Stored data
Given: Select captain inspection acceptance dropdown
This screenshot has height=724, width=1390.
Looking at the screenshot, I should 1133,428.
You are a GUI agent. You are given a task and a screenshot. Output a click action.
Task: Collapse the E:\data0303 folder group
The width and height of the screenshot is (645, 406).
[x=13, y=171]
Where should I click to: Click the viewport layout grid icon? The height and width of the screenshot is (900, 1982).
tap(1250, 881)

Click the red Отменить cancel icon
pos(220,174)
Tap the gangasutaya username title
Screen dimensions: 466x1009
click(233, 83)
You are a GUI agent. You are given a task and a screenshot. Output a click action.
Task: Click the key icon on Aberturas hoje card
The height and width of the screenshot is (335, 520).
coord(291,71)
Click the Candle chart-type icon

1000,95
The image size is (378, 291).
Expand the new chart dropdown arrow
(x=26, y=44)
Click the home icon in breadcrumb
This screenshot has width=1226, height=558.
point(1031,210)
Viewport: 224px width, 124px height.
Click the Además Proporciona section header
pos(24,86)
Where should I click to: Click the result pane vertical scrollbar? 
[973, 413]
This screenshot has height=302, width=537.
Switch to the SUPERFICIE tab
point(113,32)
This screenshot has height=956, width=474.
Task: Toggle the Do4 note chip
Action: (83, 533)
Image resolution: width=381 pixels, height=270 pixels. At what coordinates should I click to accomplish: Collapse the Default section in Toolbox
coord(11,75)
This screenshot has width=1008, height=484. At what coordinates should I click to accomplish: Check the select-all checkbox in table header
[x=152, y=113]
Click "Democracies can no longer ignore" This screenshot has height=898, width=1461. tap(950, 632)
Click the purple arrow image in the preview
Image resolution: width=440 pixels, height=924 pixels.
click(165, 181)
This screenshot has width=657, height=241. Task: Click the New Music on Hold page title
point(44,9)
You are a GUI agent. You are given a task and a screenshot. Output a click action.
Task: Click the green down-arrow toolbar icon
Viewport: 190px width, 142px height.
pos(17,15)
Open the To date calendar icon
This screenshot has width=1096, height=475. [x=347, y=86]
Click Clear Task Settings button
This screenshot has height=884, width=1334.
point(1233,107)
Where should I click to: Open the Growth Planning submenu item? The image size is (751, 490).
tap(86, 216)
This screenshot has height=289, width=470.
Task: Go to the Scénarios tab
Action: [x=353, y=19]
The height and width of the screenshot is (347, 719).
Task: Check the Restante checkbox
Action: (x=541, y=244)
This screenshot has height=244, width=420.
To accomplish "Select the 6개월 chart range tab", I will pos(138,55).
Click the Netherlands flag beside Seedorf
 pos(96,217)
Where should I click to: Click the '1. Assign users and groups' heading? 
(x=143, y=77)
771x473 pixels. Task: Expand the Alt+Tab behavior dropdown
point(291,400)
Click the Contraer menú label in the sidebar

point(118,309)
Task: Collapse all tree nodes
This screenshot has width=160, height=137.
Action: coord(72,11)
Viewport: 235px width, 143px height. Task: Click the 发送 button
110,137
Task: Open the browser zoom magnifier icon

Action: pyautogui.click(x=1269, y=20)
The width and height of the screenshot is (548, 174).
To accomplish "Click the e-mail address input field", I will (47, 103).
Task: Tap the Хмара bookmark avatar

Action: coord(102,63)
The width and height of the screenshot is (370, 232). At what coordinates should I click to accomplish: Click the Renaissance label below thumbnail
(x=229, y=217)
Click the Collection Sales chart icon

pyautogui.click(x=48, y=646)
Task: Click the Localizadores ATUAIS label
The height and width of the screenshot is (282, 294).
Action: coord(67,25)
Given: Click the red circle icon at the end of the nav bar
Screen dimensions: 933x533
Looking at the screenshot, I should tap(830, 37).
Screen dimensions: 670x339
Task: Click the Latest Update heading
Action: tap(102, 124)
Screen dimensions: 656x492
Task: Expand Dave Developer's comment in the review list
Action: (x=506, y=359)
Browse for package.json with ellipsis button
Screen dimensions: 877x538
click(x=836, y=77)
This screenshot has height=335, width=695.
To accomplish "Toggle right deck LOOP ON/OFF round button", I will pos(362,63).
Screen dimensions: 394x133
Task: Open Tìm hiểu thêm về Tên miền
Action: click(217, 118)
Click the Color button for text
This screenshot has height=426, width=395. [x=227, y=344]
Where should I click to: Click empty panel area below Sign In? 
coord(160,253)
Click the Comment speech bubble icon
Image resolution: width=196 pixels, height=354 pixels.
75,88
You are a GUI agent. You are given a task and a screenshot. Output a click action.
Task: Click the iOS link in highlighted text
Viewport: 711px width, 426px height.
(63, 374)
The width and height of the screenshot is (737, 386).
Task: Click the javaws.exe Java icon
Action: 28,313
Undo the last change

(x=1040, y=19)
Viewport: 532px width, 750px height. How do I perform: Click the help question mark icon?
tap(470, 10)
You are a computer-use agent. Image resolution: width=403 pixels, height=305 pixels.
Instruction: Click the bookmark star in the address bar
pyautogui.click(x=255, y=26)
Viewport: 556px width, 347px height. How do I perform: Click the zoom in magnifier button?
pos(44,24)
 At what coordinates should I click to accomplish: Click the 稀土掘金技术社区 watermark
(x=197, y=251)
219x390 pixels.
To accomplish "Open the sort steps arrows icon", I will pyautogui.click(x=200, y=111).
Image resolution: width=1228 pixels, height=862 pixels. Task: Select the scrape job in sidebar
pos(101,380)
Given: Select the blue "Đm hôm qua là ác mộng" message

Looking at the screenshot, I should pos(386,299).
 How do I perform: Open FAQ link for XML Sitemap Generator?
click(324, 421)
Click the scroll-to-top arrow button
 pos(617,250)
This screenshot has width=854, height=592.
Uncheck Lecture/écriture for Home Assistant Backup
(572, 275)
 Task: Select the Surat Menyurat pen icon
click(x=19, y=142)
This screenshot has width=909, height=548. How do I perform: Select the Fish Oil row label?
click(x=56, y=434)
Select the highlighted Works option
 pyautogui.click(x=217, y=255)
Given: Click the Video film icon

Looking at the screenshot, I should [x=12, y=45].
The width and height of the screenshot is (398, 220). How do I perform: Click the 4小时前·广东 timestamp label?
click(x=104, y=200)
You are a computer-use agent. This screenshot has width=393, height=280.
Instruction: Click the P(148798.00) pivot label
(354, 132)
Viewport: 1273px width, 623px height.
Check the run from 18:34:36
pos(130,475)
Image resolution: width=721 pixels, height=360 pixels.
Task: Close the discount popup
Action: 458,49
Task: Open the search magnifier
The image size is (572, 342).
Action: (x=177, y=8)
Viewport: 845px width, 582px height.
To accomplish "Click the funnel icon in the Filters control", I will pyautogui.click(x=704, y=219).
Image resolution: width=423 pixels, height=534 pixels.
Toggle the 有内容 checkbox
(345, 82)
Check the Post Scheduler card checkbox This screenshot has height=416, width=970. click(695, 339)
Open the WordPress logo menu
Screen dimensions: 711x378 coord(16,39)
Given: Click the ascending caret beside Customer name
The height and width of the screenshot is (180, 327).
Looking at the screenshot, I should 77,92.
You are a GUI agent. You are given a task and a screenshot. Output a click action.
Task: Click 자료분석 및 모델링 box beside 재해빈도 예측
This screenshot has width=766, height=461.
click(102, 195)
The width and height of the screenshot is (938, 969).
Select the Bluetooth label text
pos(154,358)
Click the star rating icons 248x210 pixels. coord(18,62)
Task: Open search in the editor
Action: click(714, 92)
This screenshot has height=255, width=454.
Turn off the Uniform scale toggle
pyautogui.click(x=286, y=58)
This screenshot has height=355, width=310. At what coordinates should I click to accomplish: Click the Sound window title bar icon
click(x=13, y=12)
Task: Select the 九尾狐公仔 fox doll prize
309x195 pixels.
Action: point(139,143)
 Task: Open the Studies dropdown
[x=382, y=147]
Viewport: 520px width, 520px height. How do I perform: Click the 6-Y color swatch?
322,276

HOW TO COMPLETE THIS TASK
When answering, write out each of the lines above exactly as given.

SOLUTION
Given: Select captain inspection acceptance dropdown
This screenshot has height=724, width=1390.
Looking at the screenshot, I should 1133,428.
You are a GUI agent. You are given a task and a screenshot. Output a click action.
Task: Collapse the E:\data0303 folder group
The width and height of the screenshot is (645, 406).
[x=13, y=171]
Where should I click to: Click the viewport layout grid icon? The height and width of the screenshot is (900, 1982).
tap(1250, 881)

Click the red Отменить cancel icon
pos(220,174)
Tap the gangasutaya username title
Screen dimensions: 466x1009
click(233, 83)
You are a GUI agent. You are given a task and a screenshot. Output a click action.
Task: Click the key icon on Aberturas hoje card
The height and width of the screenshot is (335, 520).
coord(291,71)
Click the Candle chart-type icon

1000,95
The image size is (378, 291).
Expand the new chart dropdown arrow
(x=26, y=44)
Click the home icon in breadcrumb
This screenshot has width=1226, height=558.
point(1031,210)
Viewport: 224px width, 124px height.
Click the Además Proporciona section header
pos(24,86)
Where should I click to: Click the result pane vertical scrollbar? 
[973, 413]
This screenshot has height=302, width=537.
Switch to the SUPERFICIE tab
point(113,32)
This screenshot has height=956, width=474.
Task: Toggle the Do4 note chip
Action: (83, 533)
Image resolution: width=381 pixels, height=270 pixels. At what coordinates should I click to accomplish: Collapse the Default section in Toolbox
coord(11,75)
This screenshot has width=1008, height=484. At what coordinates should I click to accomplish: Check the select-all checkbox in table header
[x=152, y=113]
Click "Democracies can no longer ignore" This screenshot has height=898, width=1461. tap(950, 632)
Click the purple arrow image in the preview
Image resolution: width=440 pixels, height=924 pixels.
click(165, 181)
This screenshot has width=657, height=241. Task: Click the New Music on Hold page title
point(44,9)
You are a GUI agent. You are given a task and a screenshot. Output a click action.
Task: Click the green down-arrow toolbar icon
Viewport: 190px width, 142px height.
pos(17,15)
Open the To date calendar icon
This screenshot has width=1096, height=475. [x=347, y=86]
Click Clear Task Settings button
This screenshot has height=884, width=1334.
point(1233,107)
Where should I click to: Open the Growth Planning submenu item? The image size is (751, 490).
tap(86, 216)
This screenshot has height=289, width=470.
Task: Go to the Scénarios tab
Action: [x=353, y=19]
The height and width of the screenshot is (347, 719).
Task: Check the Restante checkbox
Action: (x=541, y=244)
This screenshot has height=244, width=420.
To accomplish "Select the 6개월 chart range tab", I will pos(138,55).
Click the Netherlands flag beside Seedorf
 pos(96,217)
Where should I click to: Click the '1. Assign users and groups' heading? 
(x=143, y=77)
771x473 pixels. Task: Expand the Alt+Tab behavior dropdown
point(291,400)
Click the Contraer menú label in the sidebar

point(118,309)
Task: Collapse all tree nodes
This screenshot has width=160, height=137.
Action: coord(72,11)
Viewport: 235px width, 143px height. Task: Click the 发送 button
110,137
Task: Open the browser zoom magnifier icon

Action: pyautogui.click(x=1269, y=20)
The width and height of the screenshot is (548, 174).
To accomplish "Click the e-mail address input field", I will (47, 103).
Task: Tap the Хмара bookmark avatar

Action: coord(102,63)
The width and height of the screenshot is (370, 232). At what coordinates should I click to accomplish: Click the Renaissance label below thumbnail
(x=229, y=217)
Click the Collection Sales chart icon

pyautogui.click(x=48, y=646)
Task: Click the Localizadores ATUAIS label
The height and width of the screenshot is (282, 294).
Action: coord(67,25)
Given: Click the red circle icon at the end of the nav bar
Screen dimensions: 933x533
Looking at the screenshot, I should tap(830, 37).
Screen dimensions: 670x339
Task: Click the Latest Update heading
Action: tap(102, 124)
Screen dimensions: 656x492
Task: Expand Dave Developer's comment in the review list
Action: (x=506, y=359)
Browse for package.json with ellipsis button
Screen dimensions: 877x538
click(x=836, y=77)
This screenshot has height=335, width=695.
To accomplish "Toggle right deck LOOP ON/OFF round button", I will pos(362,63).
Screen dimensions: 394x133
Task: Open Tìm hiểu thêm về Tên miền
Action: click(217, 118)
Click the Color button for text
This screenshot has height=426, width=395. [x=227, y=344]
Where should I click to: Click empty panel area below Sign In? 
coord(160,253)
Click the Comment speech bubble icon
Image resolution: width=196 pixels, height=354 pixels.
75,88
You are a GUI agent. You are given a task and a screenshot. Output a click action.
Task: Click the iOS link in highlighted text
Viewport: 711px width, 426px height.
(63, 374)
The width and height of the screenshot is (737, 386).
Task: Click the javaws.exe Java icon
Action: 28,313
Undo the last change

(x=1040, y=19)
Viewport: 532px width, 750px height. How do I perform: Click the help question mark icon?
tap(470, 10)
You are a computer-use agent. Image resolution: width=403 pixels, height=305 pixels.
Instruction: Click the bookmark star in the address bar
pyautogui.click(x=255, y=26)
Viewport: 556px width, 347px height. How do I perform: Click the zoom in magnifier button?
pos(44,24)
 At what coordinates should I click to accomplish: Click the 稀土掘金技术社区 watermark
(x=197, y=251)
219x390 pixels.
To accomplish "Open the sort steps arrows icon", I will pyautogui.click(x=200, y=111).
Image resolution: width=1228 pixels, height=862 pixels. Task: Select the scrape job in sidebar
pos(101,380)
Given: Select the blue "Đm hôm qua là ác mộng" message

Looking at the screenshot, I should pos(386,299).
 How do I perform: Open FAQ link for XML Sitemap Generator?
click(324, 421)
Click the scroll-to-top arrow button
 pos(617,250)
This screenshot has width=854, height=592.
Uncheck Lecture/écriture for Home Assistant Backup
(572, 275)
 Task: Select the Surat Menyurat pen icon
click(x=19, y=142)
This screenshot has width=909, height=548. How do I perform: Select the Fish Oil row label?
click(x=56, y=434)
Select the highlighted Works option
 pyautogui.click(x=217, y=255)
Given: Click the Video film icon

Looking at the screenshot, I should [x=12, y=45].
The width and height of the screenshot is (398, 220). How do I perform: Click the 4小时前·广东 timestamp label?
click(x=104, y=200)
You are a computer-use agent. This screenshot has width=393, height=280.
Instruction: Click the P(148798.00) pivot label
(354, 132)
Viewport: 1273px width, 623px height.
Check the run from 18:34:36
pos(130,475)
Image resolution: width=721 pixels, height=360 pixels.
Task: Close the discount popup
Action: 458,49
Task: Open the search magnifier
The image size is (572, 342).
Action: (x=177, y=8)
Viewport: 845px width, 582px height.
To accomplish "Click the funnel icon in the Filters control", I will pyautogui.click(x=704, y=219).
Image resolution: width=423 pixels, height=534 pixels.
Toggle the 有内容 checkbox
(345, 82)
Check the Post Scheduler card checkbox This screenshot has height=416, width=970. click(695, 339)
Open the WordPress logo menu
Screen dimensions: 711x378 coord(16,39)
Given: Click the ascending caret beside Customer name
The height and width of the screenshot is (180, 327).
Looking at the screenshot, I should 77,92.
You are a GUI agent. You are given a task and a screenshot. Output a click action.
Task: Click 자료분석 및 모델링 box beside 재해빈도 예측
This screenshot has width=766, height=461.
click(102, 195)
The width and height of the screenshot is (938, 969).
Select the Bluetooth label text
pos(154,358)
Click the star rating icons 248x210 pixels. coord(18,62)
Task: Open search in the editor
Action: click(714, 92)
This screenshot has height=255, width=454.
Turn off the Uniform scale toggle
pyautogui.click(x=286, y=58)
This screenshot has height=355, width=310. At what coordinates should I click to accomplish: Click the Sound window title bar icon
click(x=13, y=12)
Task: Select the 九尾狐公仔 fox doll prize
309x195 pixels.
Action: point(139,143)
 Task: Open the Studies dropdown
[x=382, y=147]
Viewport: 520px width, 520px height. How do I perform: Click the 6-Y color swatch?
322,276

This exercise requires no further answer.